### Work to be completed
Word for word, set down the entries that follow.

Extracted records
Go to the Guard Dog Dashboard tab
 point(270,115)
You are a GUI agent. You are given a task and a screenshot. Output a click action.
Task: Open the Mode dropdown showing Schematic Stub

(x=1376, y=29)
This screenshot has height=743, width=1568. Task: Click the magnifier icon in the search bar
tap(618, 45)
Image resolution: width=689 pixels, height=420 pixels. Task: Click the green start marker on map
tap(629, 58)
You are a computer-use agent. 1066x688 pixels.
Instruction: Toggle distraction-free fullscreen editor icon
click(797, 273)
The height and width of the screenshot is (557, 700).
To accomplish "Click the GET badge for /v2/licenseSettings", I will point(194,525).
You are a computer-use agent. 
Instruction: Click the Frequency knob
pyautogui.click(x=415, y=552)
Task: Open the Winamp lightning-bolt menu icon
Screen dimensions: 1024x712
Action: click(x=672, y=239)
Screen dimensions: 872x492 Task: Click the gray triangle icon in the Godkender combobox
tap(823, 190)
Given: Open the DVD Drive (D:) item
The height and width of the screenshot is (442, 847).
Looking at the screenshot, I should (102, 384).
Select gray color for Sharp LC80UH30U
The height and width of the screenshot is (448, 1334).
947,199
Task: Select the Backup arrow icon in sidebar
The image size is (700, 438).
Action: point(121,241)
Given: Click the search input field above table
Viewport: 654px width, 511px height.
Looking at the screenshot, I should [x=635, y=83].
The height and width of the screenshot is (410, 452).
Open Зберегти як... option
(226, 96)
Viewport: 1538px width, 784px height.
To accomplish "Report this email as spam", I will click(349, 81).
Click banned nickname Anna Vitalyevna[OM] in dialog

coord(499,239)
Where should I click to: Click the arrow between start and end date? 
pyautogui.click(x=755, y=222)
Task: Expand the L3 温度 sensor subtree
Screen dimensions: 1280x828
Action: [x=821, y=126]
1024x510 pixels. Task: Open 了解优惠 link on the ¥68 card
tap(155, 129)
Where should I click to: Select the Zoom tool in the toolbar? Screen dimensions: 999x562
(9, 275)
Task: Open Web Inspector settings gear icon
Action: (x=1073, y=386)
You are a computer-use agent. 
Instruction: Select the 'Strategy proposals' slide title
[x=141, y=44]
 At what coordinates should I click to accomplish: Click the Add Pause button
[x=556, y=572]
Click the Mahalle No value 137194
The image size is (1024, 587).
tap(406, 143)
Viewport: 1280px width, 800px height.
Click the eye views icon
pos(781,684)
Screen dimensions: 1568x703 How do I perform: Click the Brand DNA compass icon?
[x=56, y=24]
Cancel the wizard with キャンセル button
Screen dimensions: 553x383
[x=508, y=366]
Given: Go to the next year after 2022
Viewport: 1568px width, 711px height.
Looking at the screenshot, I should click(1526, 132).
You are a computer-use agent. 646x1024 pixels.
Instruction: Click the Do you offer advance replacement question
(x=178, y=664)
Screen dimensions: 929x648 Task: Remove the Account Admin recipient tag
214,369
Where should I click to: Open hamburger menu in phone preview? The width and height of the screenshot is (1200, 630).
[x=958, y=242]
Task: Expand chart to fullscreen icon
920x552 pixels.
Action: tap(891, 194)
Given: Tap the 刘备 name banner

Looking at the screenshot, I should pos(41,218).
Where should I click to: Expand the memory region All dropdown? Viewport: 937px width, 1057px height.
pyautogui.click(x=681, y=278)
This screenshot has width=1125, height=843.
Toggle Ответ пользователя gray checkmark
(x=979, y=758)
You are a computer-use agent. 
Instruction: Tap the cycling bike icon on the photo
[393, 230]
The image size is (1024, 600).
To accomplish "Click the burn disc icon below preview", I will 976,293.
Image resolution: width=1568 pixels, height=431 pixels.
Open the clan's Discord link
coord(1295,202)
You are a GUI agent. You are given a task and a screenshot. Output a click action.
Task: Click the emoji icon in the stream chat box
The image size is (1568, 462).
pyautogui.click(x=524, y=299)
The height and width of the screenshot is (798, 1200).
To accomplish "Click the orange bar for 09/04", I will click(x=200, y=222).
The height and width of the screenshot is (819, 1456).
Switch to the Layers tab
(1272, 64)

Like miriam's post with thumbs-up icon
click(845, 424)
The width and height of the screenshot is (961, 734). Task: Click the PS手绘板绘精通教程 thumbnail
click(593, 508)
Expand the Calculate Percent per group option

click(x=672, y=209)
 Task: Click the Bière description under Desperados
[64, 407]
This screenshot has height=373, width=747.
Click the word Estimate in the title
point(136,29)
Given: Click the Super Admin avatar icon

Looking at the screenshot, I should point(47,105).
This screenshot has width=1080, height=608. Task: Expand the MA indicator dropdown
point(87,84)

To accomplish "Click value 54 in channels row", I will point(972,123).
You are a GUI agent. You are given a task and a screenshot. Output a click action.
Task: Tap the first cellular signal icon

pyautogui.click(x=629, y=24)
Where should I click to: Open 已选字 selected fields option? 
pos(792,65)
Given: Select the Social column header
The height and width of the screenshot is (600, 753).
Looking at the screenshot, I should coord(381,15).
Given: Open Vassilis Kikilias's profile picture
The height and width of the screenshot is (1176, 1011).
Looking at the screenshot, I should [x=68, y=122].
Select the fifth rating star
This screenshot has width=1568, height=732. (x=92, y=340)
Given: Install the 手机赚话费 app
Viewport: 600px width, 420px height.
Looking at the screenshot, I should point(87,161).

### Solved exercise
Go to the Guard Dog Dashboard tab
 point(270,115)
You are a GUI agent. You are given a task and a screenshot. Output a click action.
Task: Open the Mode dropdown showing Schematic Stub

(x=1376, y=29)
This screenshot has height=743, width=1568. Task: Click the magnifier icon in the search bar
tap(618, 45)
Image resolution: width=689 pixels, height=420 pixels. Task: Click the green start marker on map
tap(629, 58)
You are a computer-use agent. 1066x688 pixels.
Instruction: Toggle distraction-free fullscreen editor icon
click(797, 273)
The height and width of the screenshot is (557, 700).
To accomplish "Click the GET badge for /v2/licenseSettings", I will point(194,525).
You are a computer-use agent. 
Instruction: Click the Frequency knob
pyautogui.click(x=415, y=552)
Task: Open the Winamp lightning-bolt menu icon
Screen dimensions: 1024x712
Action: click(x=672, y=239)
Screen dimensions: 872x492 Task: Click the gray triangle icon in the Godkender combobox
tap(823, 190)
Given: Open the DVD Drive (D:) item
The height and width of the screenshot is (442, 847).
Looking at the screenshot, I should (102, 384).
Select gray color for Sharp LC80UH30U
The height and width of the screenshot is (448, 1334).
947,199
Task: Select the Backup arrow icon in sidebar
The image size is (700, 438).
Action: point(121,241)
Given: Click the search input field above table
Viewport: 654px width, 511px height.
Looking at the screenshot, I should [x=635, y=83].
The height and width of the screenshot is (410, 452).
Open Зберегти як... option
(226, 96)
Viewport: 1538px width, 784px height.
To accomplish "Report this email as spam", I will click(349, 81).
Click banned nickname Anna Vitalyevna[OM] in dialog

coord(499,239)
Where should I click to: Click the arrow between start and end date? 
pyautogui.click(x=755, y=222)
Task: Expand the L3 温度 sensor subtree
Screen dimensions: 1280x828
Action: [x=821, y=126]
1024x510 pixels. Task: Open 了解优惠 link on the ¥68 card
tap(155, 129)
Where should I click to: Select the Zoom tool in the toolbar? Screen dimensions: 999x562
(9, 275)
Task: Open Web Inspector settings gear icon
Action: (x=1073, y=386)
You are a computer-use agent. 
Instruction: Select the 'Strategy proposals' slide title
[x=141, y=44]
 At what coordinates should I click to accomplish: Click the Add Pause button
[x=556, y=572]
Click the Mahalle No value 137194
The image size is (1024, 587).
tap(406, 143)
Viewport: 1280px width, 800px height.
Click the eye views icon
pos(781,684)
Screen dimensions: 1568x703 How do I perform: Click the Brand DNA compass icon?
[x=56, y=24]
Cancel the wizard with キャンセル button
Screen dimensions: 553x383
[x=508, y=366]
Given: Go to the next year after 2022
Viewport: 1568px width, 711px height.
Looking at the screenshot, I should click(1526, 132).
You are a computer-use agent. 646x1024 pixels.
Instruction: Click the Do you offer advance replacement question
(x=178, y=664)
Screen dimensions: 929x648 Task: Remove the Account Admin recipient tag
214,369
Where should I click to: Open hamburger menu in phone preview? The width and height of the screenshot is (1200, 630).
[x=958, y=242]
Task: Expand chart to fullscreen icon
920x552 pixels.
Action: tap(891, 194)
Given: Tap the 刘备 name banner

Looking at the screenshot, I should pos(41,218).
Where should I click to: Expand the memory region All dropdown? Viewport: 937px width, 1057px height.
pyautogui.click(x=681, y=278)
This screenshot has width=1125, height=843.
Toggle Ответ пользователя gray checkmark
(x=979, y=758)
You are a computer-use agent. 
Instruction: Tap the cycling bike icon on the photo
[393, 230]
The image size is (1024, 600).
To accomplish "Click the burn disc icon below preview", I will 976,293.
Image resolution: width=1568 pixels, height=431 pixels.
Open the clan's Discord link
coord(1295,202)
You are a GUI agent. You are given a task and a screenshot. Output a click action.
Task: Click the emoji icon in the stream chat box
The image size is (1568, 462).
pyautogui.click(x=524, y=299)
The height and width of the screenshot is (798, 1200).
To accomplish "Click the orange bar for 09/04", I will click(x=200, y=222).
The height and width of the screenshot is (819, 1456).
Switch to the Layers tab
(1272, 64)

Like miriam's post with thumbs-up icon
click(845, 424)
The width and height of the screenshot is (961, 734). Task: Click the PS手绘板绘精通教程 thumbnail
click(593, 508)
Expand the Calculate Percent per group option

click(x=672, y=209)
 Task: Click the Bière description under Desperados
[64, 407]
This screenshot has height=373, width=747.
Click the word Estimate in the title
point(136,29)
Given: Click the Super Admin avatar icon

Looking at the screenshot, I should point(47,105).
This screenshot has width=1080, height=608. Task: Expand the MA indicator dropdown
point(87,84)

To accomplish "Click value 54 in channels row", I will point(972,123).
You are a GUI agent. You are given a task and a screenshot. Output a click action.
Task: Tap the first cellular signal icon

pyautogui.click(x=629, y=24)
Where should I click to: Open 已选字 selected fields option? 
pos(792,65)
Given: Select the Social column header
The height and width of the screenshot is (600, 753).
Looking at the screenshot, I should coord(381,15).
Given: Open Vassilis Kikilias's profile picture
The height and width of the screenshot is (1176, 1011).
Looking at the screenshot, I should [x=68, y=122].
Select the fifth rating star
This screenshot has width=1568, height=732. (x=92, y=340)
Given: Install the 手机赚话费 app
Viewport: 600px width, 420px height.
Looking at the screenshot, I should point(87,161).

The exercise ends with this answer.